In the end, neither of the other team’s drivers, Vettel or Verstappen behind him, appeared inclined to intervene so not only were Hamilton’s efforts in vain, but it made a mockery of Mercedes’ concerns about Vettel winning the race.  Vettel couldn’t have appeared less interested in helping Hamilton to win as many world titles as him!  But Hamilton’s competitive desire to hang on to his world title had revealed to the watching world, once and for all, what everyone had suspected all season: that Mercedes were not impartial.  They clearly favoured Rosberg and wanted Hamilton to play ball so their man could take the world title.

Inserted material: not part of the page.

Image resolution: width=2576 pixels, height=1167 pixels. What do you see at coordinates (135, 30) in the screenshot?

Hamilton’s resistance, rather than being seen as a legitimate attempt to fight for his world title, was condemned by Toto Wolff – he who likes to make phone calls to other drivers’ dads ordering their son to stay away from his drivers (we wonder which one?) – as ‘anarchy’.  Wolff has threatened to sanction Hamilton for disobeying team orders.  Considering he had publicly stated that he would allow the drivers to race, he has clearly been exposed as a liar.  Or perhaps what he actually meant was that he was happy for them to race so long as Lewis won the Grand Prix by a distance and allowed Nico to come home safely in second place and take the world title without having to ruffle his neatly coiffured blond hair.

The internecine battle at Mercedes does highlight one of the biggest problems in F1: the inherent conflict in having both a constructor’s title and a driver’s title – having two drivers in the same team with a unifying goal to win the constructors’ title, but paradoxically, being each other’s biggest rival for the individual drivers’ title at the same time.  Is F1 about the team or is it about the individual?  It can’t be both without creating these kinds of polarising clashes.

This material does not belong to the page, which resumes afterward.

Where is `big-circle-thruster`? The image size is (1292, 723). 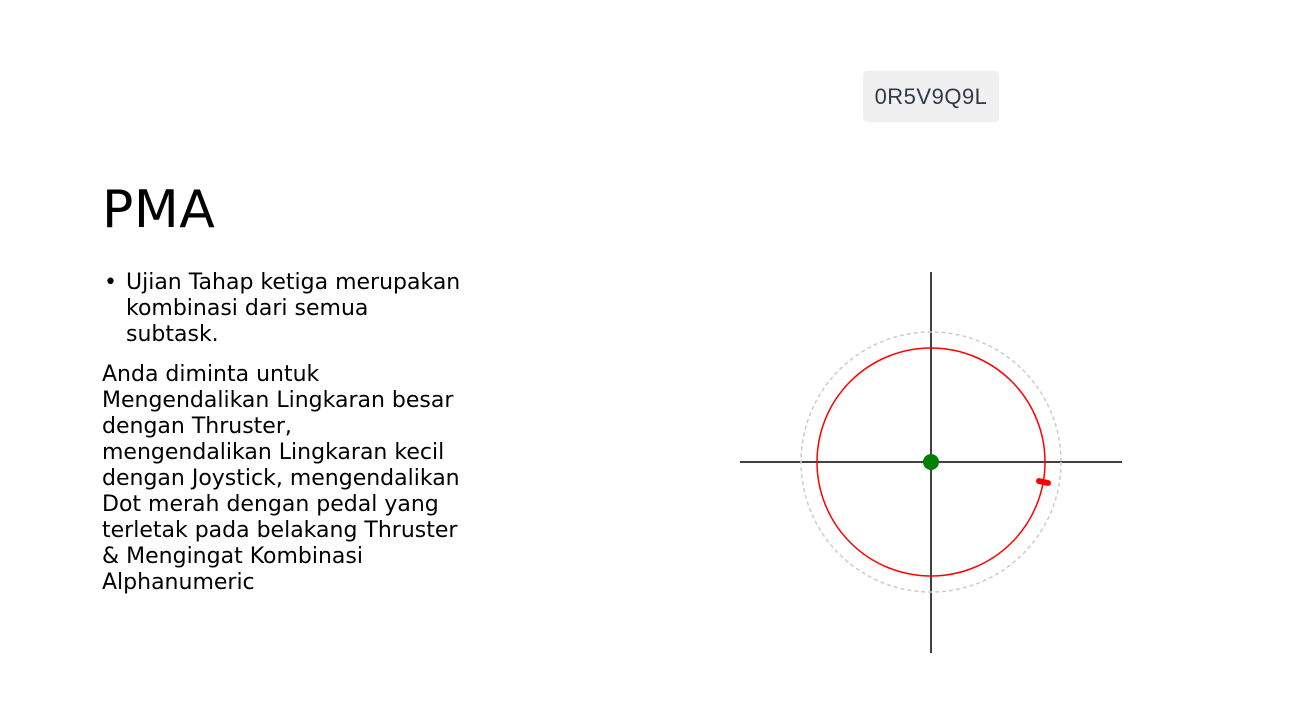 big-circle-thruster is located at coordinates (931, 462).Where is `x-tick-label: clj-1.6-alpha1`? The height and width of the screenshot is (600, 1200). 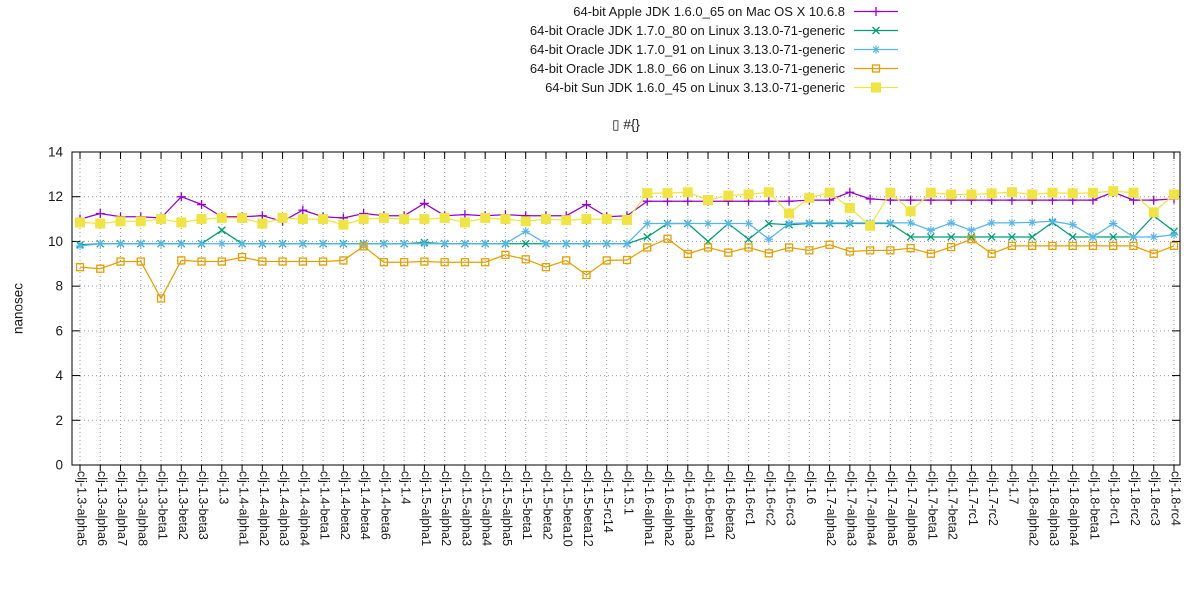 x-tick-label: clj-1.6-alpha1 is located at coordinates (649, 508).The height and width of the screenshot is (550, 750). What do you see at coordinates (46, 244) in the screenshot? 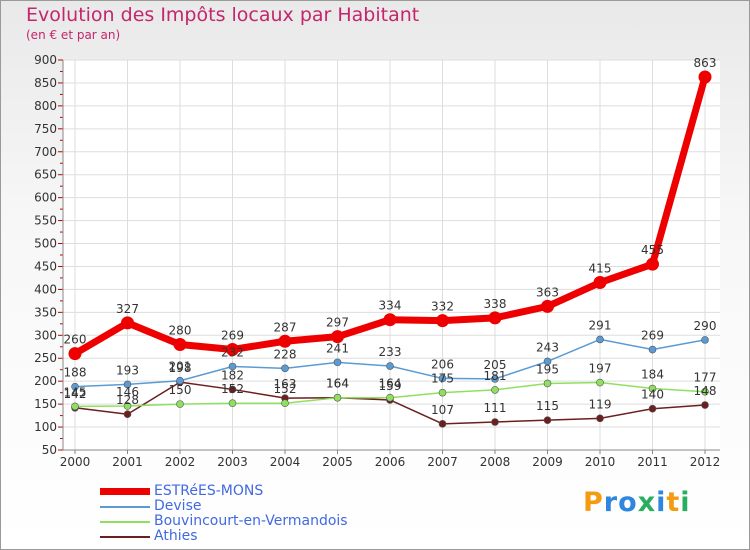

But perhaps that’s what Bernie Ecclestone and his cronies in F1 want.  Controversy.  Controversy generates publicity.  As the old adage goes: ‘all publicity is good publicity.’  At a time when the racing as a spectacle has never been duller, with a single team dominance and barely any overtaking on insipid, sanitised tracks, a cynic (otherwise known as Bernie E) might argue that the sport could do with all the publicity it can get.  And if that means Mercedes getting into unedifying spats with their own drivers over surreptitious team orders, then so be it.  After all, the fall out from the race is proving to be far more interesting than the racing, or the lack of it, on the track.

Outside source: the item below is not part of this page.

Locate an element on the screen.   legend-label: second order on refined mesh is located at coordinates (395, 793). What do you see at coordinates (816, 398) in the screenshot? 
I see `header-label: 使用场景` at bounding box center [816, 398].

With no other team capable of challenging Mercedes’ dominance this season, the outcome of almost every race has been predictable.  The only thing about this season that has been unpredictable is Lewis Hamilton.  Hamilton is pure box-office.  No one attracts as much drama as he does.  It is his travails, his misfortunes and his altercations with his own team and teammate that have made this season in any way memorable.  So in a strange way, the 2016 season has got the champion it deserves.  Not the colourful, adventurous, inconsistent, occasionally self-destructive, mostly spectacular, boy racer Hamilton, but a bland, orderly, calculated, cerebral, conscientious, consistent driver, who, with a lot of help from his Mercedes team, has maximised his potential by taking advantage of their dominance.  Rosberg epitomises the modern driver and his world title win reflects modern F1.  Safe, mechanised, processional, self-preserving and corporate.  But very little racing.

Actual racing requires combustible boy racers, monstrous cars and fierce competition from different teams.  Without competition sport has no purpose.  Without competition from drivers of other teams, the 2016 constructors’ title was a Mercedes procession and the drivers’ title was a Mercedes hegemony compromised by their internal team strategy.  If this is the best F1 can offer, why would any fan bother to turn up next year?

The only hope is that with new regulations coming into the sport in 2017, it will make the other teams such as Red Bull with their exciting drivers Max Verstappen and Daniel Ricciardo, and Ferrari with world champions Sebastian Vettel and Kimi Raikkonen, more competitive and we can finally get to see some honest racing again.